Dr. Peter Zattler ist seit 2001 Mitglied der Geschäftsführung und Group CFO von Giesecke+Devrient. Sein Geschäftsführerkollege ist Ralf Wintergerst, der als Group CEO fungiert. Zattler startete seine Karriere als Wirtschaftsprüfer. Es folgte eine Promotion an der Hochschule St. Gallen. Nach mehreren Stationen als Führungskraft für Finanzen in verschiedenen Unternehmen wechselte er 2001 zu G+D.

ZUM UNTERNEHMEN

1852 gründen die beiden Unternehmer Hermann Giesecke und Alphonse Devrient die nach ihnen benannte Firma in Leipzig. Nach der Zerstörung im Zweiten Weltkrieg lässt Siegfried Otto, Ehemann von Jutta Devrient, den neuen Hauptstandort in München errichten.
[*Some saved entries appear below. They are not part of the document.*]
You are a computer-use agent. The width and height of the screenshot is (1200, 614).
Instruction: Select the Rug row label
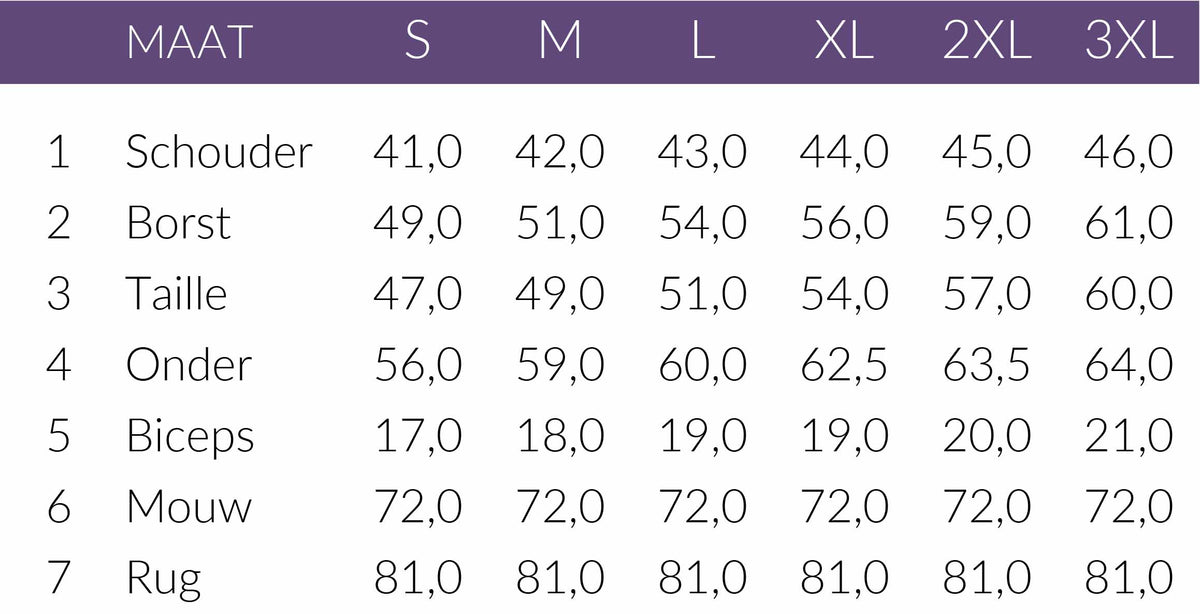click(163, 579)
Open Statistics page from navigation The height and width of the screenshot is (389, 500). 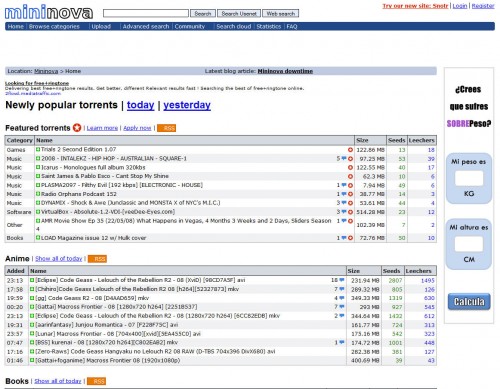pos(269,27)
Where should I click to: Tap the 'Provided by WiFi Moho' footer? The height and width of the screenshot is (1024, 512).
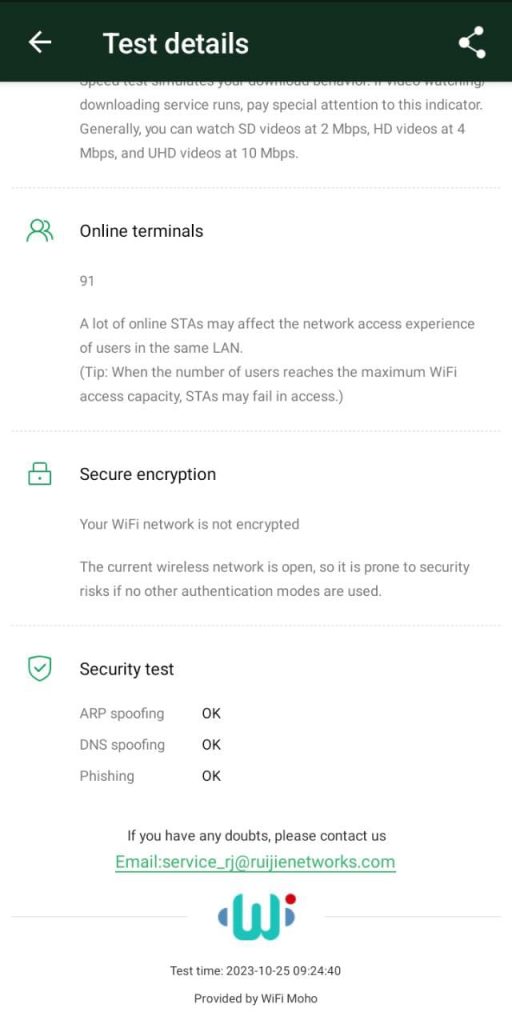(x=255, y=999)
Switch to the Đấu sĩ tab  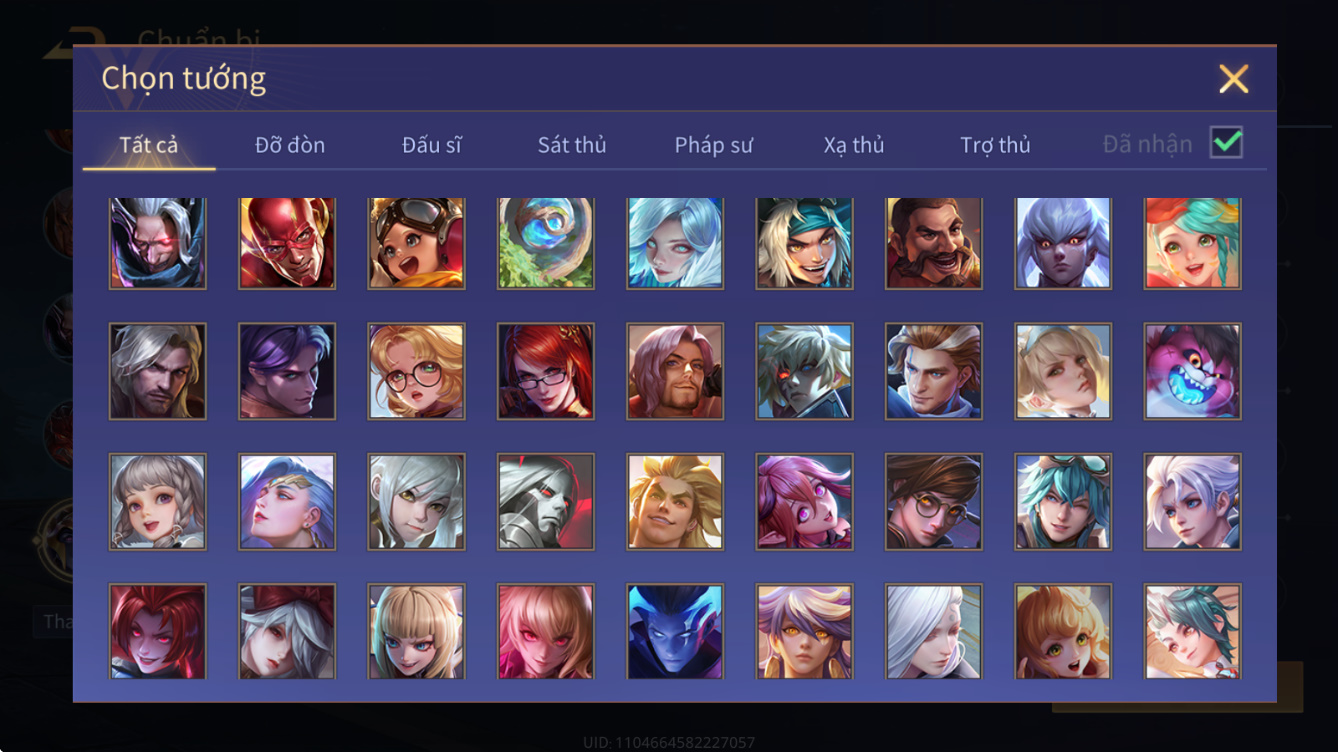pyautogui.click(x=432, y=145)
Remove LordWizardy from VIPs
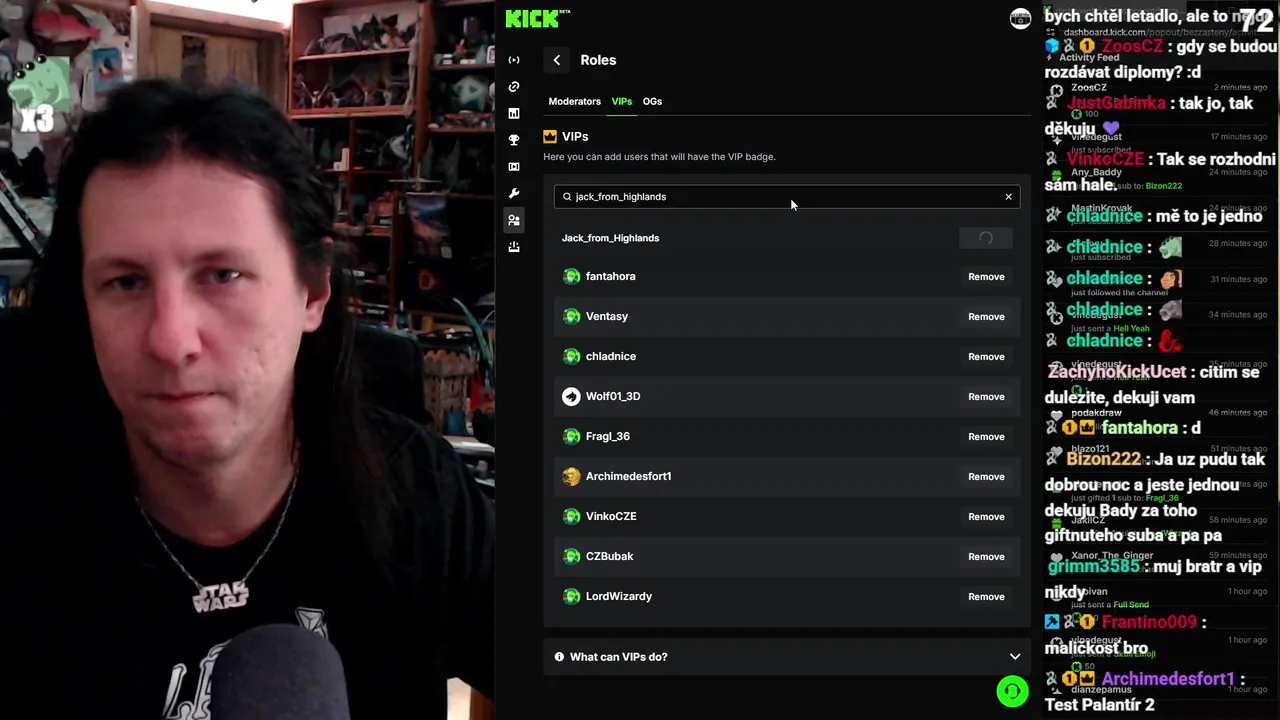The image size is (1280, 720). 986,597
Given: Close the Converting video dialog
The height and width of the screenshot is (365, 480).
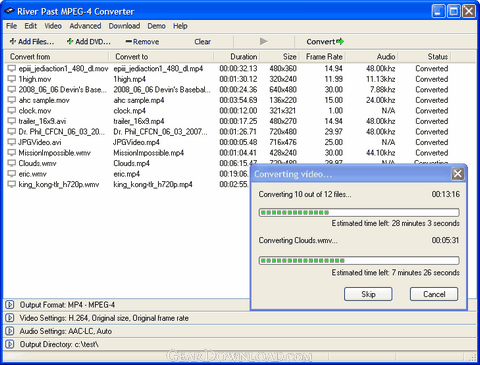Looking at the screenshot, I should pyautogui.click(x=457, y=174).
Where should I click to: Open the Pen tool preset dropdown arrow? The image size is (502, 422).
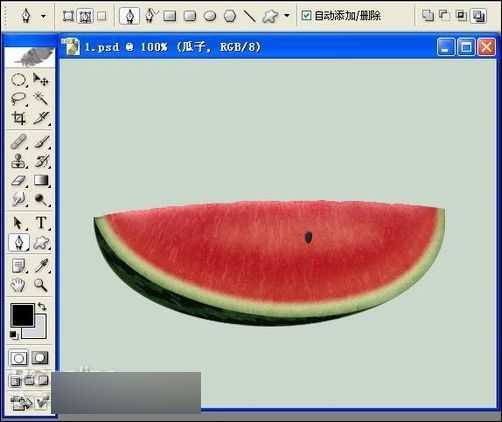click(43, 16)
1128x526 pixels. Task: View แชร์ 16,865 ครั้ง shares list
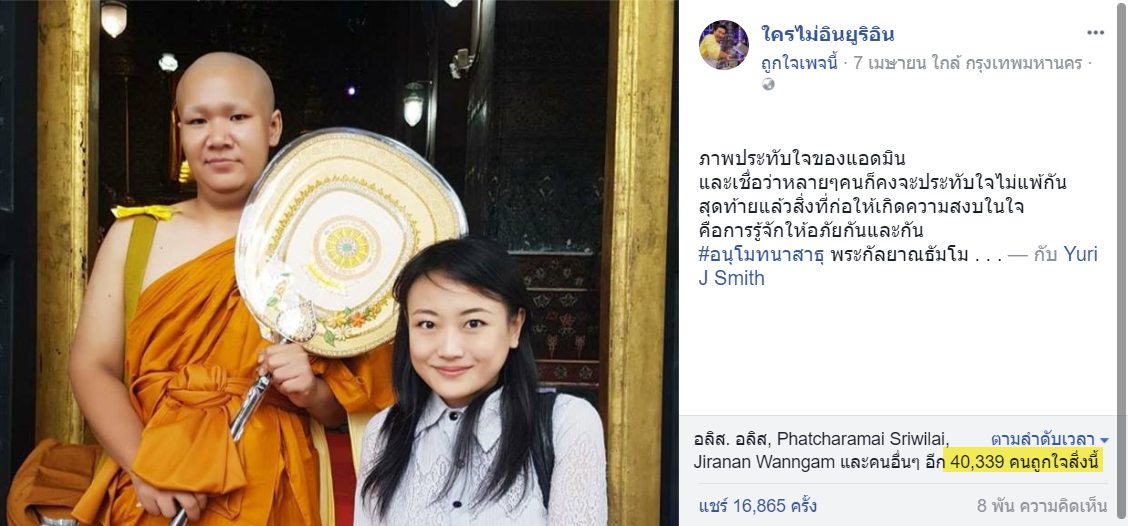coord(758,506)
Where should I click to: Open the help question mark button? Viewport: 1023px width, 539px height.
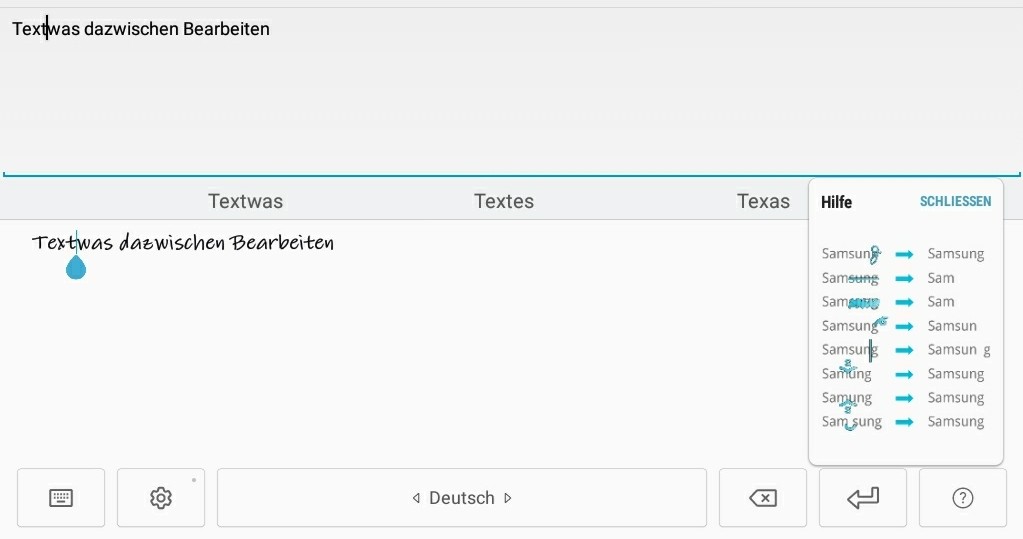coord(962,498)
Eine seiner Töchter, Verena von Mitschke-Collande, sitzt heute im Aufsichtsrat von G+D, das weiter komplett in Familienbesitz ist. Seit 2017 ist das Unternehmen als Holding organisiert, mit vier rechtlich eigenständigen Tochtergesellschaften. Das Bargeldgeschäft macht heute noch etwa die Hälfte des Gesamtumsatzes aus. Das zweitgrößte Segment ist Mobile Security mit Anwendungen rund um Mobilfunk, sichere Konnektivität und mobiles Bezahlen. Beim dritten Segment, Veridos, handelt es sich um ein Joint Venture mit der Bundesdruckerei, das sich mit analogen wie elektronischen Ausweisen beschäftigt. Das vierte Standbein, die börsennotierte Security Network AG, deren Schwerpunkt auf der Absicherung kritischer Infrastrukturen liegt, hat G+D im Jahr 2004 zugekauft. Insgesamt erwirtschaftete der Konzern im Geschäftsjahr 2018 rund 2,25 Mrd. Euro und einen Jahresüberschuss von 50 Mio. Euro. Das Unternehmen ist mit fast 11.400 Mitarbeitern in 32 Ländern aktiv und hat im abgelaufenen Geschäftsjahr weitere internationale Projekte abschließen können.